When you cross the threshold of the Council of Ten Room you enter a world of justice and repression, which no modern Western mind can truly comprehend. The Ten were very powerful judges, who investigated upon the highest crimes, those that could endanger the very life of the State. Some of the riskiest moments in the history of the Republic, from the conspiracy of Doge Marin Faliero (1355, you will see his portrait obscured in the Sala del Maggior Consiglio) to that of Bedmar (1612), have passed through this group of judges. On the ceiling of the room, it is customary to indicate the central canvas, a 19th-century copy of the original by Veronese that Napoleon took for the Louvre: it depicts Jupiter chasing the Vices. The original is this: https://collections.louvre.fr/ark:/53355/cl010064379 .

Do not miss a visit to the Armory, where foreign dignitaries were invited to scrutinize the means by which the Venetian war feats were achieved. The crossbows, halberds, mixed weapons, ship artillery, the shiplights of Turkish ships, perhaps those of Lepanto, are impressive.

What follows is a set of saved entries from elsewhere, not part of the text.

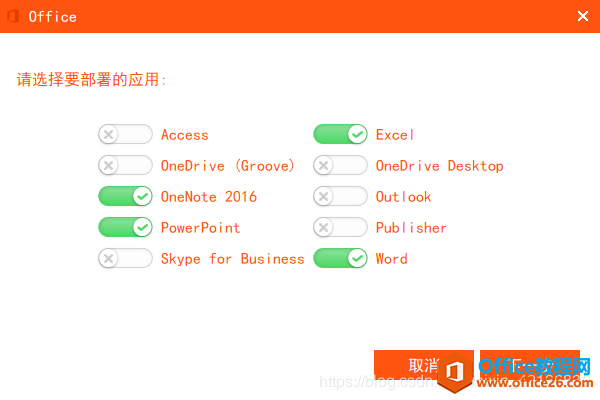600x400 pixels.
Task: Switch off the PowerPoint toggle
Action: (125, 227)
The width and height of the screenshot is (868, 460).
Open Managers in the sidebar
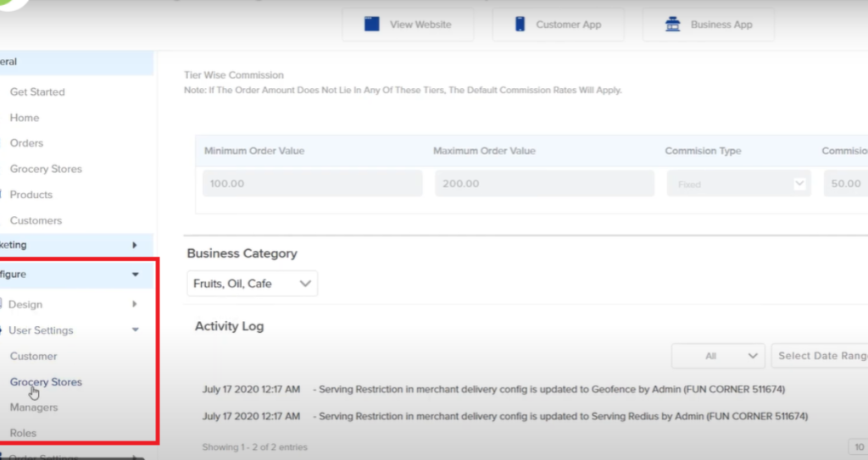point(34,407)
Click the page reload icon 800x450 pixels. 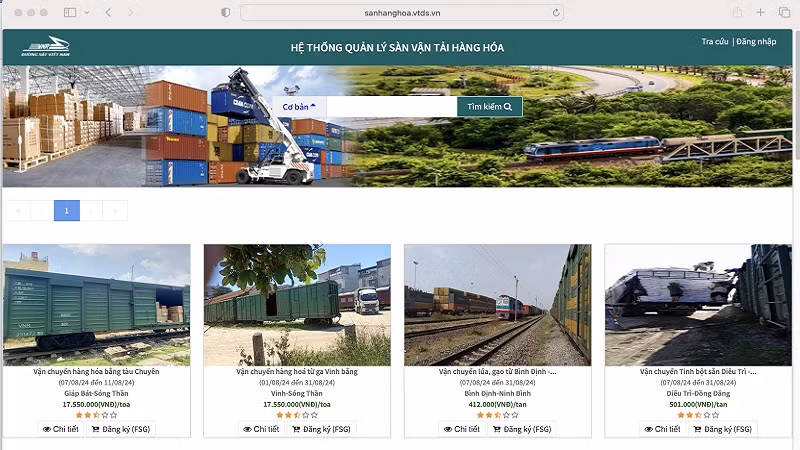click(556, 12)
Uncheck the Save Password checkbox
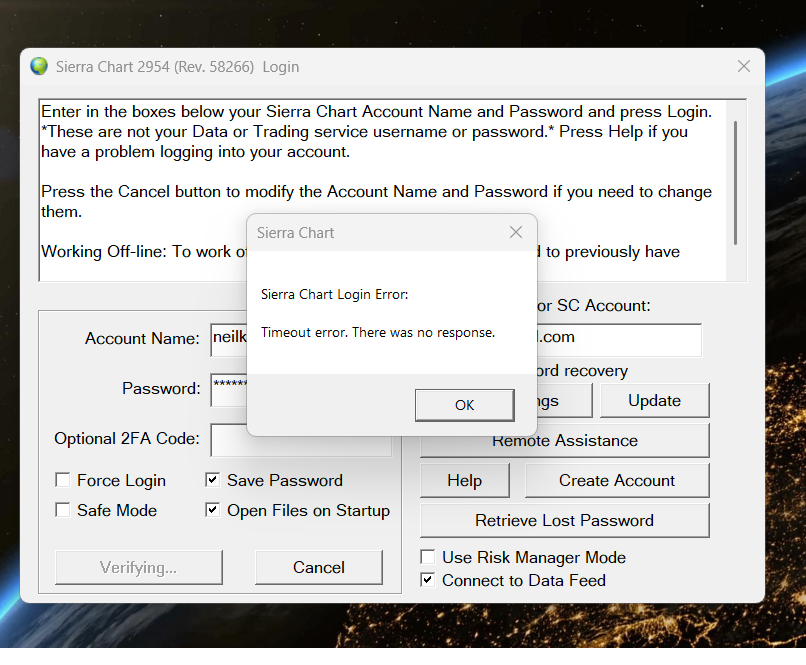Viewport: 806px width, 665px height. (x=212, y=480)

Then we arrive at the heart of the visit, the immense and overwhelming Sala del Maggior Consiglio, in which all the nobles with the right to vote met with the main function of electing all the political offices of the central and peripheric State. If a new Councilor was needed, an Avogadore de Comun, a Podestà of Padua, a Camerlengo, a Savio di Terraferma, or a new Doge, it was the Maggior Consiglio to elect them, clearly within the nobility. The room was entirely renovated after the disastrous 1577 fire, and embellished with canvases by Tintoretto, Veronese, Palma il Giovane, Bassano and their followers.

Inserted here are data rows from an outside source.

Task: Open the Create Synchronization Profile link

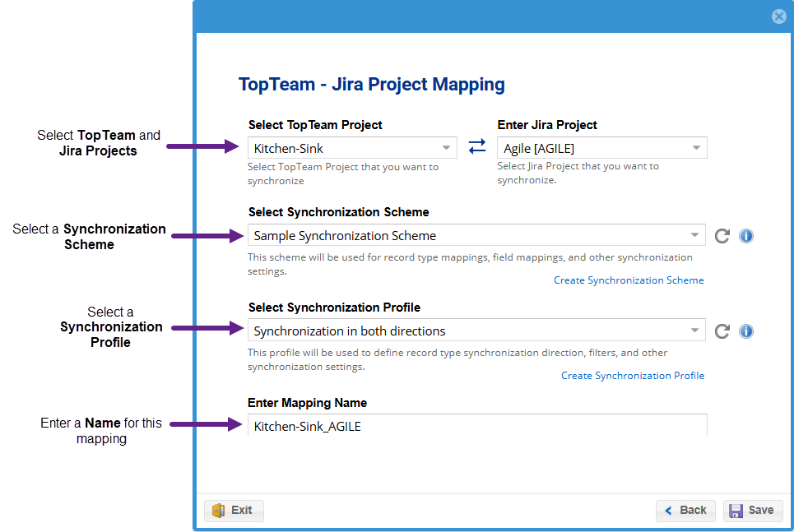Action: pyautogui.click(x=633, y=376)
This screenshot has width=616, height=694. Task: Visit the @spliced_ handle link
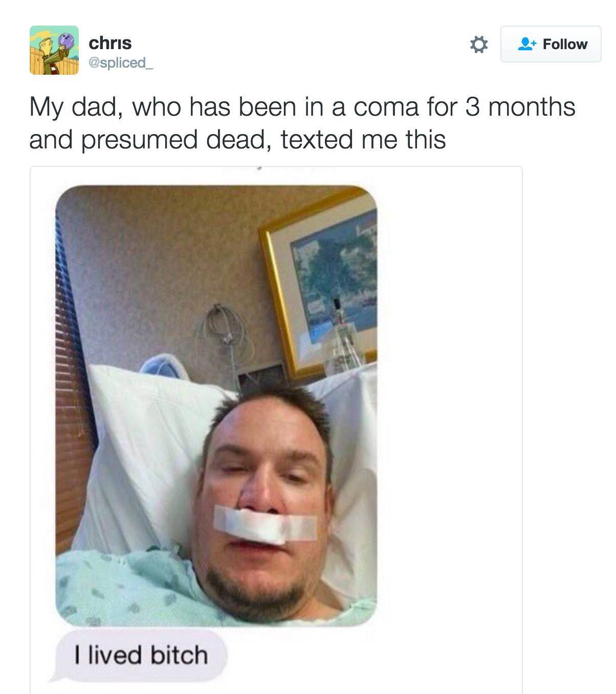120,62
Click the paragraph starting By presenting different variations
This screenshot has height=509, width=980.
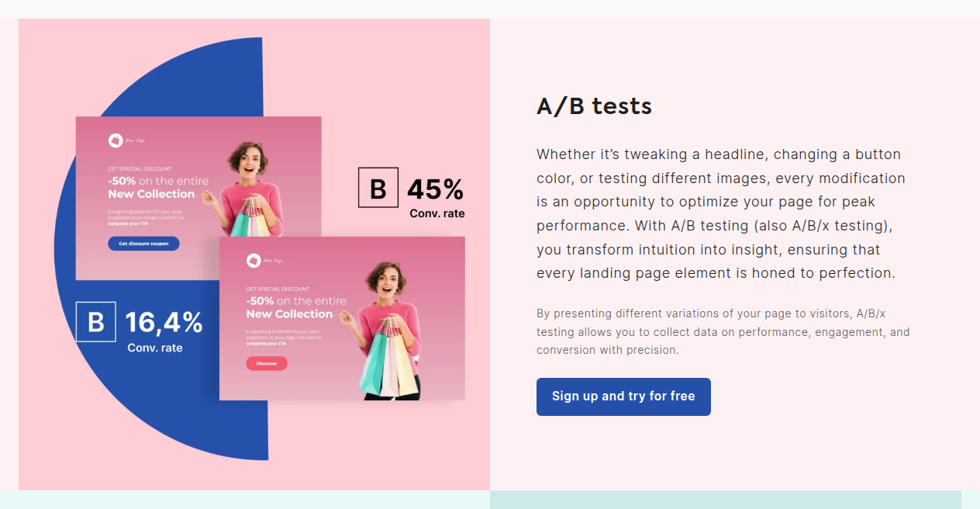pyautogui.click(x=723, y=331)
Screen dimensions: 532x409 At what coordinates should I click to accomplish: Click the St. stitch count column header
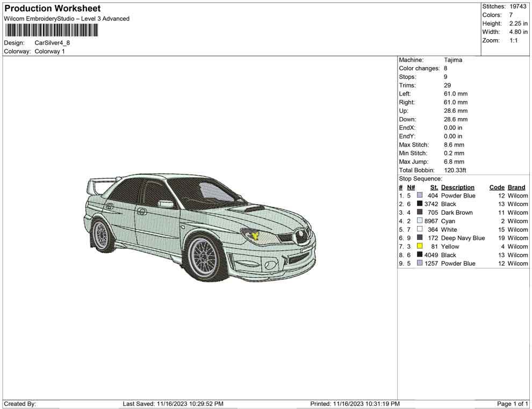(434, 187)
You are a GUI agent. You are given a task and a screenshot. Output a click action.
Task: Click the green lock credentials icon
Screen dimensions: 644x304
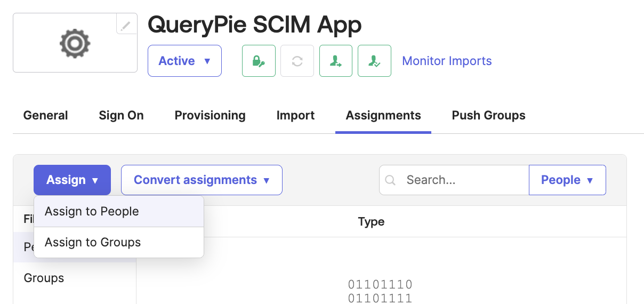click(x=259, y=61)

If you want to read something more about the huge canvas that represents the Paradise painted by Giacomo and (above all) by his son Domenico Tintoretto, within 1592, you can find some more information at this link: https://collections.louvre.fr/ark:/53355/cl010064379 2018/09/14 / paradise-by-tintoretto-a-must-see-in-the-doges-palace .

You will then pass to the Sala dello Scrutinio, where you should take a look at least at the Battle of Lepanto by Andrea Michieli the Vicentino, probably painted around 1595. It depicts one of the most famous battles fought on the Mediterranean Sea, on 7 October 1571. Christians, represented by Venice, Spain and the Papacy, faced the Turkish fleet at the Gulf of Patras, achieving a landslide victory. Try to find the portrait of Sebastiano Venier, the Venetian captain, who heroically fights without a helmet on the deck of his galley: on his return, he will be elected 87th Doge of Venice in 1577.

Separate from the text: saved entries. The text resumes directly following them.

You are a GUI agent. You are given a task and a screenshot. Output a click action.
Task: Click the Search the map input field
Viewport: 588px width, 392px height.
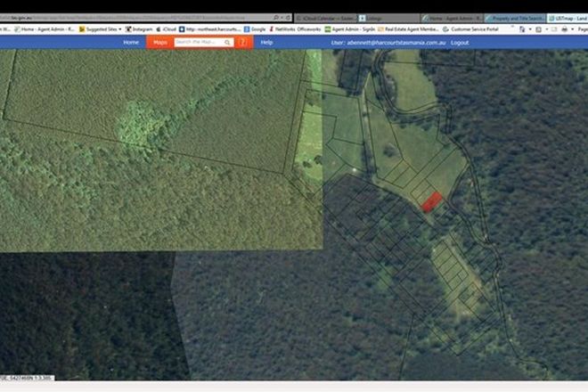(198, 42)
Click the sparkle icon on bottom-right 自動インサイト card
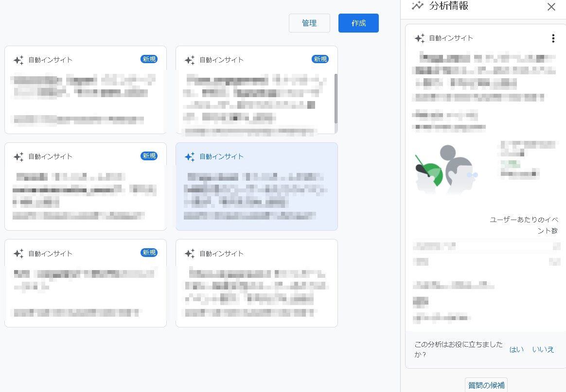This screenshot has width=566, height=392. pyautogui.click(x=190, y=253)

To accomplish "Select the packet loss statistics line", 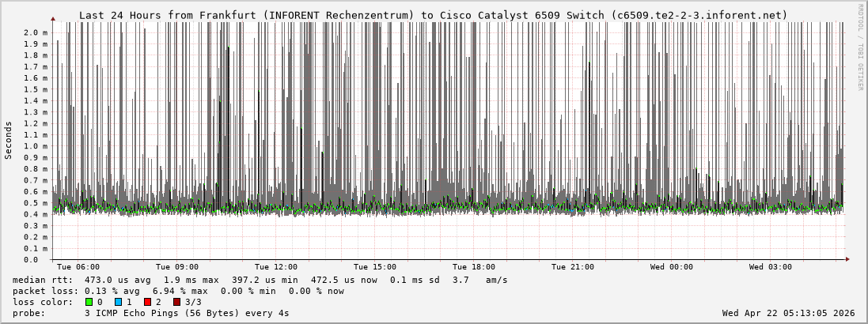I will tap(178, 291).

Finally, the route will take you to the New Prison House across the famous Bridge of Sighs. It is not true that it was Lord Byron, the English poet, who gave the name to the bridge, which was so called at least a century earlier. What is certain is that everybody can easily imagine the sighs of the prisoners who left their freedom to enter the prison and could cast a last look at freedom out of the bridge windows...
The New Prison was built because the Pozzi and the Piombi, located in the Doge's Palace itself, were not sufficient in number and space. In 1580 the construction of the prisons over the river began, a colossal construction that will remain in use until the 1920s. You will notice the graffiti on the cell walls, which today are empty. You will find reconstructed cells, all lined with wood, with beds and shelves on the walls.
You will be relieved when you find the exit!